Avant cet été, Hélène Bourret n'avait jamais jardiné. Locataire dans Hochelaga-Maisonneuve, elle regardait avec envie le Jardin botanique, tout près de chez elle. Désormais, elle s'en nourrit.

Pour se rapprocher de la communauté, le Jardin botanique a offert des parcelles aux membres de la Cuisine collective Hochelaga-Maisonneuve, qui y cultivent légumes et fines herbes. «C'est une première, des adultes qui viennent ici jardiner, a indiqué Gilles Vincent, directeur du Jardin botanique. Ça s'inscrit dans la tendance de la promotion de la bonne cuisine, de l'alimentation saine.»

«J'aime vraiment voir la progression des cultures, a dit Mme Bourret, rencontrée alors que le soleil se couchait sur les plants de poireaux, de betteraves et de choux. J'ai appris beaucoup, sur les mauvaises herbes, les tomates... C'est un privilège d'être ici.»

Ce projet novateur, baptisé «Des jardins pour une cuisine collective», offre aux jardiniers en herbe l'aide de professionnels. «On leur apprend comment s'occuper d'un potager de A à Z», a expliqué Myriam Lefebvre, animatrice au Jardin botanique. Des semis en serre à la plantation, en passant par le désherbage et le compostage. «On est ici beau temps, mauvais temps, a souligné l'experte. Les gens ont acquis un sentiment d'appartenance, ont créé des amitiés.»

Clientèle pauvre et marginalisée

La clientèle de la cuisine collective «est pauvre et marginalisée et fait face aux nombreux problèmes qui découlent de cette situation, précise le site internet de l'organisme d'Hochelaga-Maisonneuve. En particulier, elle rencontre de sérieux problèmes de sous-alimentation et de malnutrition.»

Ensemble, ces gens mitonnent des plats qu'ils rapportent ensuite à la maison. L'an dernier, les plats qu'ils cuisinaient revenaient à 70 cents la portion. «Depuis le mois de janvier, le coût de la vie a beaucoup augmenté, dit Dominique Brûlé, responsable de la cuisine collective. C'est maintenant 1$ la portion. Les récoltes vont nous aider pour un temps.»

Parce que tout ce qui pousse dans les jardinets est remis à la cuisine collective, gratuitement. «La première récolte de salade nous en a donné 23 kg, a indiqué Mme Brûlé.

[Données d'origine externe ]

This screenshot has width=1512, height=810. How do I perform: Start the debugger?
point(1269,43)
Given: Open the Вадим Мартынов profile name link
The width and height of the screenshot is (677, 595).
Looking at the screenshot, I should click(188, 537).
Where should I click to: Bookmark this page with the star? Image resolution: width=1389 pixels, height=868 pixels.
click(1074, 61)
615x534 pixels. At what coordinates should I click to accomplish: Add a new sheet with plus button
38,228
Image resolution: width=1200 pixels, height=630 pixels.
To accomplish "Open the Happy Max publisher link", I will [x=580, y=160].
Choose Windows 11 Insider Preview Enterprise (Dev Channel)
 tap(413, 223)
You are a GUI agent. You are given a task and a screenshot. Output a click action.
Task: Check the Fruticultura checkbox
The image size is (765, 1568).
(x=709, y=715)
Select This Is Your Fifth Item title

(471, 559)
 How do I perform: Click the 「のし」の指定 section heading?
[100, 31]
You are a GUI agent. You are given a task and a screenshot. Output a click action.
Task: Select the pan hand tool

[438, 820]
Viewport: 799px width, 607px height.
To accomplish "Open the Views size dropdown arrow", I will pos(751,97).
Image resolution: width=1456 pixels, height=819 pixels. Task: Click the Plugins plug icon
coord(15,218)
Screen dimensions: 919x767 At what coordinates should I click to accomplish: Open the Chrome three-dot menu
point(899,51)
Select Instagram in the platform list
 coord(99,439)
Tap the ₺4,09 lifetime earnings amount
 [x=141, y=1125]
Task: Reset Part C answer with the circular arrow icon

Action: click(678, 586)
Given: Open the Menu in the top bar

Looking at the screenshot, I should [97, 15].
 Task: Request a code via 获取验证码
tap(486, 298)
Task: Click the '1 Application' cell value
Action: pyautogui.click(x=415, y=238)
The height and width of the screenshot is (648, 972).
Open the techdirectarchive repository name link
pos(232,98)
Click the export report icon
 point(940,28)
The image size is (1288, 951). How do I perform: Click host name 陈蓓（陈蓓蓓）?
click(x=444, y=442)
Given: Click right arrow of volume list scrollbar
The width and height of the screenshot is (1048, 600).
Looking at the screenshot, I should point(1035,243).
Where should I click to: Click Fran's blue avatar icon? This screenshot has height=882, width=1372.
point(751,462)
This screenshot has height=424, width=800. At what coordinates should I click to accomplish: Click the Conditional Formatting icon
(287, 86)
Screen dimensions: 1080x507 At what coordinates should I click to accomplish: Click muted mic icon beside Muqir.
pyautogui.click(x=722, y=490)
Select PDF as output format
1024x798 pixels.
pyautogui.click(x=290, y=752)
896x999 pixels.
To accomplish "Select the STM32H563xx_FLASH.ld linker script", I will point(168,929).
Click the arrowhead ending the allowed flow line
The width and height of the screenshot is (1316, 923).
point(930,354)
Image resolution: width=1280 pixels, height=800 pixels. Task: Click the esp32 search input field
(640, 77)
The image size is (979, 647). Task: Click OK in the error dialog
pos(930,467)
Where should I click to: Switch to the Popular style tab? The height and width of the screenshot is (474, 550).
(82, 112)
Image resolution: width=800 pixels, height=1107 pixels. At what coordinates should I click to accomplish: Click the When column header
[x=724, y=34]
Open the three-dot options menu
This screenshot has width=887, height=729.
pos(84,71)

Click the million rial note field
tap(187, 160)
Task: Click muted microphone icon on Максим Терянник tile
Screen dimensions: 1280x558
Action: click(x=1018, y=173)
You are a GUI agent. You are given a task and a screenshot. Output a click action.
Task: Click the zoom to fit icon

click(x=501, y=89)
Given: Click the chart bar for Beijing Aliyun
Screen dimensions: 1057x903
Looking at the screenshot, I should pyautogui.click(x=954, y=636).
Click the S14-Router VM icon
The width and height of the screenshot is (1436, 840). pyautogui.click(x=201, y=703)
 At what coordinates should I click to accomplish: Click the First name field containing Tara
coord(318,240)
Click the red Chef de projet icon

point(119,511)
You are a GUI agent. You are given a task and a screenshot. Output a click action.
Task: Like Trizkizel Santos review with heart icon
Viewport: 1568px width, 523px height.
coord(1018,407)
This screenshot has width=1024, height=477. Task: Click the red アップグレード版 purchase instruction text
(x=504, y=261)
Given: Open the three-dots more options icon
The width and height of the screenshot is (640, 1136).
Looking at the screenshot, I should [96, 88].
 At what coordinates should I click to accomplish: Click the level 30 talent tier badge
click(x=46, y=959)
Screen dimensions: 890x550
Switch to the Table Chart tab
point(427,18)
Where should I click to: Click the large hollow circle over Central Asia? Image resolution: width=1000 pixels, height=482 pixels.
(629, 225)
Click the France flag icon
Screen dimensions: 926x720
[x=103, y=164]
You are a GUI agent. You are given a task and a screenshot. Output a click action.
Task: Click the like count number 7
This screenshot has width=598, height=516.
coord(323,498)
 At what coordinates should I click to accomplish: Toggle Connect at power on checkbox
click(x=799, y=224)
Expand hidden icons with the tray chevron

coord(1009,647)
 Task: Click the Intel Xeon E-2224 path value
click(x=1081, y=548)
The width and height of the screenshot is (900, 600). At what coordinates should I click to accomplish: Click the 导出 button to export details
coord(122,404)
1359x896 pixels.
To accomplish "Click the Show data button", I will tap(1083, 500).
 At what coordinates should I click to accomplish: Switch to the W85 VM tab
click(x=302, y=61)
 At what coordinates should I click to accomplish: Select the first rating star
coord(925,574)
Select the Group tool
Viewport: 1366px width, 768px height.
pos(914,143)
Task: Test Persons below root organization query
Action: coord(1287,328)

On a pu préparer 155 portions. Depuis, on a eu des carottes, des tomates, des concombres, au moins 10 kg de haricots et le fameux chou kale.»

Le kale, star des jardins collectifs, est un haut chou frisé vert et mauve, qui fait jaser les participants. «On en fait de bonnes chips au parmesan, c'est une recette de Josée Di Stasio, dit Alexandre Boucher, 32 ans, père de trois enfants. C'est notre récompense, la récolte. On sent qu'on fait quelque chose pour la collectivité, c'est très motivant. Venir ici nous énergise, à cause du contact avec la nature.»

Groupe en réinsertion

Un autre groupe d'adultes, en formation d'aide-cuisinier, participe aussi au projet. «Ils nous ont fait goûter des pestos qu'ils ont préparés avec les fines herbes qu'on fait pousser, a indiqué Myriam Lefebvre. C'était vraiment bon.»

Une aide financière de 10 000$ du ministère des Affaires municipales a permis la réalisation du projet, qui doit être renouvelé l'an prochain. Déjà, la cohorte de cet été a eu la piqûre. «La plupart se sont fait des bacs de balcon», a assuré Mme Brûlé. L'avenir du chou kale est assuré.